До сих пор не могу понять, как этого ему удавалось достичь, но в его музыке вы не найдете спорных созвучий или искусственного украшательства. Переполненная яркими красками, богатая контрастами, энергетическими всплесками, она вместе с тем и естественна. Музыка Хачатуряна – это всегда праздник.

– Говорят, композитор был неважным дирижером, и оркестранты старались не смотреть на него, боясь сбиться с такта…

– Арам Ильич встал за дирижерский пульт, только когда в мире пошел ажиотажный спрос на его музыку. Нам он говорил, что композитор должен уметь продирижировать своим сочинением. Я часто бывал на его концертах и заметил вот какую интересную особенность. Визуально его техника могла вызывать справедливое нарекание профессионалов: нет отточенного жеста, не всегда четкий ауфтакт (упреждающий взмах). Но когда эту же музыку слушаешь в записи, то с удивлением понимаешь, что она звучит лучше, чем у других, профессиональных, дирижеров. Разгадка этого феномена проста: композитор лучше других интерпретаторов его музыки понимал, чего он хочет от оркестра, и добивался этого любой ценой. О его требовательности до сих пор ходят легенды. С музыкантов он «сдирал по семь шкур», при малейших помарках в записи заставляя оркестр переигрывать все заново.

– Друзьями Хачатуряна считали себя Эрнест Хемингуэй, Чарли Чаплин, Ян Сибелиус, Герберт фон Караян… Композитор любил рассказывать о своих зарубежных встречах?

– О них до сих пор ходит множество баек и легенд. И порой бывает трудно отличить правду от выдумки. Мне он рассказывал, как встречался с Папой Римским, и тот удивил Арама Ильича глубокими познаниями в музыки.

Был и скандальный визит к эксцентричному Сальвадору Дали, устроенный организаторами испанских гастролей композитора. В назначенный день за Хачатуряном заехал лимузин и отвез композитора в мавританский замок художника. Дворецкий провел Хачатуряна в огромную залу с зеркалами, уставленную разным антикварным хламом, и, усадив за полный угощений обеденный стол, сказал, чтобы Арам Ильич начинал кушать, а хозяин, дескать, подойдет попозже. В ожидании прошло больше часа. Вдруг из динамиков зазвучал «Танец с саблями». В зал верхом на швабре вбежал совершенно голый Сальвадор Дали. Размахивая саблей и вращая безумными глазами, художник «проскакал» перед изумленным композитором через весь зал и выбежал в другую дверь. После этого вошел дворецкий и объявил, что аудиенция окончена. Всю обратную дорогу Хачатурян был вне себя от ярости и даже хотел выбросить в окно подаренный альбом с иллюстрациями Дали и трогательной надписью «На память о незабываемой встрече», но потом успокоился и передумал. Он был отходчив.

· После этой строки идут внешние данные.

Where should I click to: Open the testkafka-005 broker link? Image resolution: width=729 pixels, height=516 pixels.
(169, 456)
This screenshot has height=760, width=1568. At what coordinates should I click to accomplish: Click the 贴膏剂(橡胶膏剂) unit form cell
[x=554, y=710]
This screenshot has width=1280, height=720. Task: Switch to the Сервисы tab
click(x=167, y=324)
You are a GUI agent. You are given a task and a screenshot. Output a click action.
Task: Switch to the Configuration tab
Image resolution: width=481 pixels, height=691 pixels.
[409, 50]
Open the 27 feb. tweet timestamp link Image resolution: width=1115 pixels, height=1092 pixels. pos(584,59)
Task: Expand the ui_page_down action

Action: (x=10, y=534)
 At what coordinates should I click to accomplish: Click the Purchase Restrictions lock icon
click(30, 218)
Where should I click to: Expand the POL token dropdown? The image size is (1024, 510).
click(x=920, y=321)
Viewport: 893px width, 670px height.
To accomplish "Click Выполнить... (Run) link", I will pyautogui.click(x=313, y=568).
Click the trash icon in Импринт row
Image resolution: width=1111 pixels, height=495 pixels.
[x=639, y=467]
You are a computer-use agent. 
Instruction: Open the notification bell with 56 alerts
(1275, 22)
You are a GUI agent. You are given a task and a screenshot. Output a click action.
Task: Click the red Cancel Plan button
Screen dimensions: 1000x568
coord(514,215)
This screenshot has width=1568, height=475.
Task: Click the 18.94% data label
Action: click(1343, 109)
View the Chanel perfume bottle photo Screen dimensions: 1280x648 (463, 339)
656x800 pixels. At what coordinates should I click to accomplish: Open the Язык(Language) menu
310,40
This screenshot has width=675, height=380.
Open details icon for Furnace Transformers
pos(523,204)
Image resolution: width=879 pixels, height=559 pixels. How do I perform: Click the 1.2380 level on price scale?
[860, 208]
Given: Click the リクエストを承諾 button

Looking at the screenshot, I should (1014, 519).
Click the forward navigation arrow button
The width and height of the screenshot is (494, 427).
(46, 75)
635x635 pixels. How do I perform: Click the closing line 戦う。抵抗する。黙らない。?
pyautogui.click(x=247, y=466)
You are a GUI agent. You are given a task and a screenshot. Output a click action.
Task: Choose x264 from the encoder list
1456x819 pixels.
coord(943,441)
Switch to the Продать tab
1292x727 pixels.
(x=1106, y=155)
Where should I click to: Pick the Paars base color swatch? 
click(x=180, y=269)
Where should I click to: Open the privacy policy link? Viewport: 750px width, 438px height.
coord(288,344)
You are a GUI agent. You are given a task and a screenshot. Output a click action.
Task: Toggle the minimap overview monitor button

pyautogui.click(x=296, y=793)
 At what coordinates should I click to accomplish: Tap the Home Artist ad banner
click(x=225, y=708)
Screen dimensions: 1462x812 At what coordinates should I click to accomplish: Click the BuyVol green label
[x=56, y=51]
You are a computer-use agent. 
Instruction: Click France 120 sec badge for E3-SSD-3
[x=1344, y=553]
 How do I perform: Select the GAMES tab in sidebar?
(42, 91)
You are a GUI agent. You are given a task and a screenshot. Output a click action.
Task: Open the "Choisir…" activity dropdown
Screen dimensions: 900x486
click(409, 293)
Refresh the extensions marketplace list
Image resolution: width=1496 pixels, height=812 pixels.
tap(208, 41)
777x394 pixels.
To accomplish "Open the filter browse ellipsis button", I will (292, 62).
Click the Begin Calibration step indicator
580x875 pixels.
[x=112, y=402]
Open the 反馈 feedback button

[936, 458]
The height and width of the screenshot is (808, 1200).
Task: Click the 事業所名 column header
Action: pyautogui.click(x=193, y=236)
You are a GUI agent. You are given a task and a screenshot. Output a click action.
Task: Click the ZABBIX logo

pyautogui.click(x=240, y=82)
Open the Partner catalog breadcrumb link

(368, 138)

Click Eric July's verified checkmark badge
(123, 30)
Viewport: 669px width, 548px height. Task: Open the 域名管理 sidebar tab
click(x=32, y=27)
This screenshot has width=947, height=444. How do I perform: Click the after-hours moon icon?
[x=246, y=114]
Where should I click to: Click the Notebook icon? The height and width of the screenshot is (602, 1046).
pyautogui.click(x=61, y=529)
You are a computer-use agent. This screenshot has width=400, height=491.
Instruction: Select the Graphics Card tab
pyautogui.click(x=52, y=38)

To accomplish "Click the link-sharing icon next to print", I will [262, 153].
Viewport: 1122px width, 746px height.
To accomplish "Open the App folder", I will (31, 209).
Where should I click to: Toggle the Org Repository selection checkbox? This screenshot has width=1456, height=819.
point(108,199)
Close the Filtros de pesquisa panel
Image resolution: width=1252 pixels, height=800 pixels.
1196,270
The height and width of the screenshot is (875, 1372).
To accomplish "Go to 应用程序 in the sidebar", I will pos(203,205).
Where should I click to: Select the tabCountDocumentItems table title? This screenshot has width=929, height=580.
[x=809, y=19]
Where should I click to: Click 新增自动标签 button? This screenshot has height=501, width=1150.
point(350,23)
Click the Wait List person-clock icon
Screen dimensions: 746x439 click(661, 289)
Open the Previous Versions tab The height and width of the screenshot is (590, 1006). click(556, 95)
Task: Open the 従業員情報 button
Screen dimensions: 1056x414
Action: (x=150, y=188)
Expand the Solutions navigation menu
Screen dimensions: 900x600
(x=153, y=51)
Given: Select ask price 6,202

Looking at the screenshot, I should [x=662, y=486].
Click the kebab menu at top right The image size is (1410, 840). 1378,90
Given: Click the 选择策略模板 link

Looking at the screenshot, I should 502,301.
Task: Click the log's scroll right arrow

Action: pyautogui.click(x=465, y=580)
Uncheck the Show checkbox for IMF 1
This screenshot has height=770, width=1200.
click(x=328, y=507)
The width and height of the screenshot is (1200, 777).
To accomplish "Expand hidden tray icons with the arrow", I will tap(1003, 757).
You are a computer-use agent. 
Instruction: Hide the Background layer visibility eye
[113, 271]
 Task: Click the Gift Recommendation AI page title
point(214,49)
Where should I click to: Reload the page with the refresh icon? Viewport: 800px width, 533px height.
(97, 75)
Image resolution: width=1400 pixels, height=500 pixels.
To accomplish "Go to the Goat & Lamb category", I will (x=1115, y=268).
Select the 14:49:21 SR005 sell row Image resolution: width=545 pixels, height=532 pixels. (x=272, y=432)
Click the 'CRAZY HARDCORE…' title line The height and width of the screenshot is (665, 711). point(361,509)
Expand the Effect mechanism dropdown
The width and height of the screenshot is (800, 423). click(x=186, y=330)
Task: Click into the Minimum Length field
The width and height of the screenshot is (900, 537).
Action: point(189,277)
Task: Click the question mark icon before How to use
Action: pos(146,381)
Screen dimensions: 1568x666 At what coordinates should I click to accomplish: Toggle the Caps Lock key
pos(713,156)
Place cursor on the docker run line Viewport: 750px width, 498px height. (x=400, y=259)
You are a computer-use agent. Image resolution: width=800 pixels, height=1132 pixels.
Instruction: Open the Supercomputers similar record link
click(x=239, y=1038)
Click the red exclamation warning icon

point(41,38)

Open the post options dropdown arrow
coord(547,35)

– Я слышал эту историю с небольшими добавлениями. Дескать, закрытый в зале на замок и измученный недержанием Хачатурян махнул рукой на приличия и помочился в одну из стоявших у стола старинных ваз. В этот же день вечерняя газета поместила отчет об этой встрече с комментариями Дали. Художник удивлялся причудам композитора из «дикой России», который в гостях любит использовать в качестве ночного горшка коллекционные вазы стоимостью в сто тысяч долларов. Больше в Испанию Хачатурян не ездил…

– О таких нюансах он мне не рассказывал. Скорее всего, это уже досочинили позже. Кстати, в то время Хачатурян в мире был значительно популярнее Сальвадора Дали.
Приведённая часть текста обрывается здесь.